Clarify docs.

[oweals/openssl.git] / doc / apps / smime.pod

diff --git a/doc/apps/smime.pod b/doc/apps/smime.pod
index 4ab53322c506867d55480969605eae8536327c9e..bc8f05908575ca080c52e5ebf7f1e6066c55530e 100644 (file)
--- a/doc/apps/smime.pod
+++ b/doc/apps/smime.pod
@@ -17,11 +17,16 @@ B<openssl> B<smime>
 [B<-rc2-40>]
 [B<-rc2-64>]
 [B<-rc2-128>]
+[B<-aes128>]
+[B<-aes192>]
+[B<-aes256>]
+[B<-camellia128>]
+[B<-camellia192>]
+[B<-camellia256>]
 [B<-in file>]
 [B<-certfile file>]
 [B<-signer file>]
 [B<-recip  file>]
-[B<-in file>]
 [B<-inform SMIME|PEM|DER>]
 [B<-passin arg>]
 [B<-inkey file>]
@@ -127,11 +132,11 @@ B<-verify>. This directory must be a standard certificate directory: that
 is a hash of each subject name (using B<x509 -hash>) should be linked
 to each certificate.
 
-=item B<-des -des3 -rc2-40 -rc2-64 -rc2-128>
+=item B<-des -des3 -rc2-40 -rc2-64 -rc2-128 -aes128 -aes192 -aes256 -camellia128 -camellia192 -camellia256>
 
-the encryption algorithm to use.
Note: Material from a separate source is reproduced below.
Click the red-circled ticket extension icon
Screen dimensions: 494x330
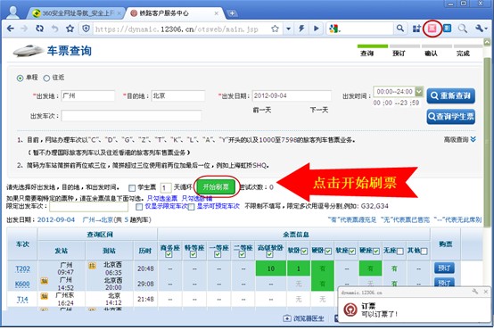tap(432, 29)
DES (56 bits), triple DES (168 bits)
-or 40, 64 or 128 bit RC2 respectively if not specified 40 bit RC2 is
-used. Only used with B<-encrypt>.
+the encryption algorithm to use. DES (56 bits), triple DES (168 bits),
+40, 64 or 128 bit RC2, 128, 192 or 256 bit AES, or 128, 192 or 256 bit Camellia respectively.
+If not specified triple DES is used. Only used with B<-encrypt>.
 
 =item B<-nointern>
 
@@ -295,7 +300,7 @@ Create a cleartext signed message:
  openssl smime -sign -in message.txt -text -out mail.msg \
        -signer mycert.pem
 
-Create and opaque signed message
+Create and opaque signed message:
 
  openssl smime -sign -in message.txt -text -out mail.msg -nodetach \
        -signer mycert.pem
@@ -325,7 +330,7 @@ Send encrypted mail using triple DES:
 Sign and encrypt mail:
 
  openssl smime -sign -in ml.txt -signer my.pem -text \
-       | openssl -encrypt -out mail.msg \
+       | openssl smime -encrypt -out mail.msg \
        -from steve@openssl.org -to someone@somewhere \
        -subject "Signed and Encrypted message" -des3 user.pem
 
@@ -341,17 +346,21 @@ detached signature format. You can use this program to verify the
 signature by line wrapping the base64 encoded structure and surrounding
 it with:
 
- -----BEGIN PKCS7----
- -----END PKCS7----
+ -----BEGIN PKCS7-----
+ -----END PKCS7-----
 
-and using the command, 
+and using the command: 
 
  openssl smime -verify -inform PEM -in signature.pem -content content.txt
 
-alternatively you can base64 decode the signature and use
+Alternatively you can base64 decode the signature and use:
 
  openssl smime -verify -inform DER -in signature.der -content content.txt
 
+Create an encrypted message using 128 bit Camellia:
+
+ openssl smime -encrypt -in plain.txt -camellia128 -out mail.msg cert.pem
+
 =head1 BUGS
 
 The MIME parser isn't very clever: it seems to handle most messages that I've thrown
@@ -364,7 +373,7 @@ should be some heuristic that determines the correct encryption certificate.
 Ideally a database should be maintained of a certificates for each email address.
 
 The code doesn't currently take note of the permitted symmetric encryption
-algorithms as supplied in the SMIMECapabilities signed attribute. this means the
+algorithms as supplied in the SMIMECapabilities signed attribute. This means the
 user has to manually include the correct encryption algorithm. It should store
 the list of permitted ciphers in a database and only use those.